**Instructions for the task:** Which lines in the records below contain the word "Management"? Pull out each one and copy it in full.

[Stored records]
——
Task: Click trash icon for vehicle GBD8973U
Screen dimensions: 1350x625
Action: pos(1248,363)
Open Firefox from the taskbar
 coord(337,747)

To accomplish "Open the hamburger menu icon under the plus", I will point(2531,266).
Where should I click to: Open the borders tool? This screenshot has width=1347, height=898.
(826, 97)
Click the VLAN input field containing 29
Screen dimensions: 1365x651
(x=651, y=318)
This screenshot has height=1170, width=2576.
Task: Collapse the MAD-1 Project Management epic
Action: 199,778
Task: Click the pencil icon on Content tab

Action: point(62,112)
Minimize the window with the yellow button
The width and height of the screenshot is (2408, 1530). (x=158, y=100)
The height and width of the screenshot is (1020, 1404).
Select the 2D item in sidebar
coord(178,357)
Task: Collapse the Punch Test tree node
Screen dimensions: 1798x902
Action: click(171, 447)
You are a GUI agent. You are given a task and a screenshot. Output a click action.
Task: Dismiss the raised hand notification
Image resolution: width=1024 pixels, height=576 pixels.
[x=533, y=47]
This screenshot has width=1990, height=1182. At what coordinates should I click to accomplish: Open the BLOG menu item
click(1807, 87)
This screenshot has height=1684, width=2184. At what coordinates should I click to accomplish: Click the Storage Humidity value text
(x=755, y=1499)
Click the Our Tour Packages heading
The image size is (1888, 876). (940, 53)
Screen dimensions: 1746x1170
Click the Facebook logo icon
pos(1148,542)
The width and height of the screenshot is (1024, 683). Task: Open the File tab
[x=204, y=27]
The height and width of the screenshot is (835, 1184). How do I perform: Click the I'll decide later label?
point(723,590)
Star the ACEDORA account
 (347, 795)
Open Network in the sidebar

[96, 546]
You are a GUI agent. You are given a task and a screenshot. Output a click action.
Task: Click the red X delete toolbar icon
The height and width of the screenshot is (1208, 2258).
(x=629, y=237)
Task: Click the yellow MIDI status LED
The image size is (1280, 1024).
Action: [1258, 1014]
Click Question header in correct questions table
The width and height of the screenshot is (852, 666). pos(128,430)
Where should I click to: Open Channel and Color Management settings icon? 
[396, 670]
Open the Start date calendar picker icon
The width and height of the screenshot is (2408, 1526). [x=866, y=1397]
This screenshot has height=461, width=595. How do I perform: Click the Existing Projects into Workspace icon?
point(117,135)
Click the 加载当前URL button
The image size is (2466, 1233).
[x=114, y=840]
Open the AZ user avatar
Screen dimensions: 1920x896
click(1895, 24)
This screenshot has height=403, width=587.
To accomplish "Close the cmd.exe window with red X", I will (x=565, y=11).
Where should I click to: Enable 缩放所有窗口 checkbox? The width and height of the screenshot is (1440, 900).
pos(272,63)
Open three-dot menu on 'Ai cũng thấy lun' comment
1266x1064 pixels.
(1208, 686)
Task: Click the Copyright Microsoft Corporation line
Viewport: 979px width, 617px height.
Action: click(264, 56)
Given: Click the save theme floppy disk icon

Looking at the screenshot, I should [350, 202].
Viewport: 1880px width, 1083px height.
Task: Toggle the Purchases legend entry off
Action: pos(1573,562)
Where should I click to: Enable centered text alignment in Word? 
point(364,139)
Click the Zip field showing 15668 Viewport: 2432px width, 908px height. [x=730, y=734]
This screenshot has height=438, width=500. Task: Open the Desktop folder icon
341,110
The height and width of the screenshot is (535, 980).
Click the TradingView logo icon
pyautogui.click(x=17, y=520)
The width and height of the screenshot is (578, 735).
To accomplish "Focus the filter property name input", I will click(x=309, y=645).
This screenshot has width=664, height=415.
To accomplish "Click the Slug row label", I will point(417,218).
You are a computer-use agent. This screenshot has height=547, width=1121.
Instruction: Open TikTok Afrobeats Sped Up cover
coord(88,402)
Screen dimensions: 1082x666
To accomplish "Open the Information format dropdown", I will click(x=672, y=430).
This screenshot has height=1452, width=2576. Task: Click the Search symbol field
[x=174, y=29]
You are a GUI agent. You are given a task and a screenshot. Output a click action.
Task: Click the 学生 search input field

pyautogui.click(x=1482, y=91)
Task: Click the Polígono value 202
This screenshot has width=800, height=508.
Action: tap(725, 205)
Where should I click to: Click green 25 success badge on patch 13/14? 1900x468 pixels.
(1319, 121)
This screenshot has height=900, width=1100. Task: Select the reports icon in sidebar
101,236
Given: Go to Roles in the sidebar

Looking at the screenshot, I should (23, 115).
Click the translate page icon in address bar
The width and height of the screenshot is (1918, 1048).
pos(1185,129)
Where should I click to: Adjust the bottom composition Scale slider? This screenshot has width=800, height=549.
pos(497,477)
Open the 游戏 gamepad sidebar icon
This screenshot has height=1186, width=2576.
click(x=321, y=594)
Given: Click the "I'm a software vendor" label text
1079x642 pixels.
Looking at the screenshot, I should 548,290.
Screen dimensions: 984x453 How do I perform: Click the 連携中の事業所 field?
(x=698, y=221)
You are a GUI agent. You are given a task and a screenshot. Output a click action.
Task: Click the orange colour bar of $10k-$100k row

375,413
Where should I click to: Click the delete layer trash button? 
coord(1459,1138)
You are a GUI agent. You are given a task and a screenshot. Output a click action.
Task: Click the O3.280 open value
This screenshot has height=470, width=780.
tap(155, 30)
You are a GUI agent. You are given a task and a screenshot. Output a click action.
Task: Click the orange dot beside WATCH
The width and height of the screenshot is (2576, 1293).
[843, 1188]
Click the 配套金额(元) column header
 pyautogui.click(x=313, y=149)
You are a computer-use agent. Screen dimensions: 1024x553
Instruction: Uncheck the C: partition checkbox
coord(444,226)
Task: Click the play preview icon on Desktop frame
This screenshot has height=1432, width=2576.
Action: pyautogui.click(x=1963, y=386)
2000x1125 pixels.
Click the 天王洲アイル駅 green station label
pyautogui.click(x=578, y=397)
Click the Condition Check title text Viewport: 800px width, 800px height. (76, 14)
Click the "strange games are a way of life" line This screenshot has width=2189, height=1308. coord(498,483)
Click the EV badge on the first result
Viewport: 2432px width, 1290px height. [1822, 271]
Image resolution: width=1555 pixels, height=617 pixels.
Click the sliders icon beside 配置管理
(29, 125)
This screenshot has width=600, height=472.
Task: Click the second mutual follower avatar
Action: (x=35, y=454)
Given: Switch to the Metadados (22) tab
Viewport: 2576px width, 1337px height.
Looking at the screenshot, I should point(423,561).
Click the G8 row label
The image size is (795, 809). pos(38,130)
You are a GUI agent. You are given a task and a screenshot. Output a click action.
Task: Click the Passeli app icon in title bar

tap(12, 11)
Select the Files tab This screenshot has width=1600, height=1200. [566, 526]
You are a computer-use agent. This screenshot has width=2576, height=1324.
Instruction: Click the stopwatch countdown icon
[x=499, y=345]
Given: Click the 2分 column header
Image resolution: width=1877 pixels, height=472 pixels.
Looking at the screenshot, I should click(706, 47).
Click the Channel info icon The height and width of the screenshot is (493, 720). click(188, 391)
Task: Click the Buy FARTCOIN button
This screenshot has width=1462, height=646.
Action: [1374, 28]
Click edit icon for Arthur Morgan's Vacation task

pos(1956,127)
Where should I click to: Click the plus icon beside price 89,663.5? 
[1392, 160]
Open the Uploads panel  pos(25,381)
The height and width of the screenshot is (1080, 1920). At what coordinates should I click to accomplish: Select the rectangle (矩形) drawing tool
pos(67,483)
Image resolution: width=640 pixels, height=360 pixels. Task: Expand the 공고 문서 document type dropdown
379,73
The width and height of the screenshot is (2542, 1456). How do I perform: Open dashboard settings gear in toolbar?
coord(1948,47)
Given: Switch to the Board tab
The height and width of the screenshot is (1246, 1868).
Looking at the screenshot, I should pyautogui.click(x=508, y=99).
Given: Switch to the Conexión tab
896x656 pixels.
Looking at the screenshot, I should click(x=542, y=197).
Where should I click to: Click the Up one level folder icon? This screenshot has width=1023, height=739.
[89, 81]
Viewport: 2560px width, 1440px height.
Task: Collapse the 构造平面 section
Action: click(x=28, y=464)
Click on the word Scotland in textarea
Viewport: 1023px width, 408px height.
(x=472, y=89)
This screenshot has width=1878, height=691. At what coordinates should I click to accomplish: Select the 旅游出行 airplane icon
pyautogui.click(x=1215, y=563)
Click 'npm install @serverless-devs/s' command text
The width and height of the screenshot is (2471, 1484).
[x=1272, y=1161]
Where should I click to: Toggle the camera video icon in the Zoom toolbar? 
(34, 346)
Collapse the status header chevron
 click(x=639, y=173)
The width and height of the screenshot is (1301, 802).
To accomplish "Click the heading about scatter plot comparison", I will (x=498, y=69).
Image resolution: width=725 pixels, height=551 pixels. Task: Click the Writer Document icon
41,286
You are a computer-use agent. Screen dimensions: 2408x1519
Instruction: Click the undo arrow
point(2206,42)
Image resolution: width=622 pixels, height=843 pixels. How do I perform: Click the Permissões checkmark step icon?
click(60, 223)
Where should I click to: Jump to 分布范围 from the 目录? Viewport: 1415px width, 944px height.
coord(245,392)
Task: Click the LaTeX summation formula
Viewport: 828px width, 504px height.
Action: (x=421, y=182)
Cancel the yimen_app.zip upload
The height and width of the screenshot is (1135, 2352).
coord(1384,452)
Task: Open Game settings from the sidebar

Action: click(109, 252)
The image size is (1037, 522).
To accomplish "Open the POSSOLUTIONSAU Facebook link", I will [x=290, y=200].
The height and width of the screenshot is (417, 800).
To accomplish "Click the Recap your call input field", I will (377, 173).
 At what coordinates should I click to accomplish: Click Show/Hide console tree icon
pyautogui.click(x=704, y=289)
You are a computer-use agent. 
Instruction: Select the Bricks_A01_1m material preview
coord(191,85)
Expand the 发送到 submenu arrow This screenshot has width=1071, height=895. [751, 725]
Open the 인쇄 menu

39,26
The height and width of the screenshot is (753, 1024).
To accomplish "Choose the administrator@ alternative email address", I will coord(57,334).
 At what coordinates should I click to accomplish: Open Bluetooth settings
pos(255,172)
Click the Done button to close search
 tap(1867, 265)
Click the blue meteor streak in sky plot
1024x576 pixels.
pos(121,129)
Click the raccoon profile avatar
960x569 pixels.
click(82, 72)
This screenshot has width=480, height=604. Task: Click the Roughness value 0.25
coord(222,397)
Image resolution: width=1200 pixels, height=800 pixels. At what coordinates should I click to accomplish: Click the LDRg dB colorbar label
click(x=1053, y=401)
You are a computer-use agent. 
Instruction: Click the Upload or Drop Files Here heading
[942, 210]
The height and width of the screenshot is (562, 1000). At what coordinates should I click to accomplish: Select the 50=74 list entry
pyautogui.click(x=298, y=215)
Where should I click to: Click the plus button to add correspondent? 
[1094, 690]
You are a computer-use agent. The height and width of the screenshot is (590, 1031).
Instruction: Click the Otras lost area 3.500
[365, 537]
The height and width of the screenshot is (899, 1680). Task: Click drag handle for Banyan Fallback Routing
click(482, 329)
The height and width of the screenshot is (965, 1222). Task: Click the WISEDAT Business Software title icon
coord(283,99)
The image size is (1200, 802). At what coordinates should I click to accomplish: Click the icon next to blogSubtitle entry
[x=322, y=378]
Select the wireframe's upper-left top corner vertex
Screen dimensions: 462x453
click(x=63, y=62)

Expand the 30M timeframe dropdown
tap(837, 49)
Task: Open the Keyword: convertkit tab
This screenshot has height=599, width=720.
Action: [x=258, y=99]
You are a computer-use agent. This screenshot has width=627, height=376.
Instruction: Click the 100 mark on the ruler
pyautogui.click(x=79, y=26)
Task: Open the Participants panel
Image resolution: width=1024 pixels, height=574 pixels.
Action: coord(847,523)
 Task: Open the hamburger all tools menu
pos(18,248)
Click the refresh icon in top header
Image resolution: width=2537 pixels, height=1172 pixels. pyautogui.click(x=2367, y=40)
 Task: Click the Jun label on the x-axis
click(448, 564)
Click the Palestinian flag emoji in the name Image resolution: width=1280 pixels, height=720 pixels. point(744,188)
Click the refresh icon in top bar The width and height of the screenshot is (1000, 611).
——
**Response:**
Task: Collapse the MAD-1 Project Management epic
Where should I click to: Open Channel and Color Management settings icon? 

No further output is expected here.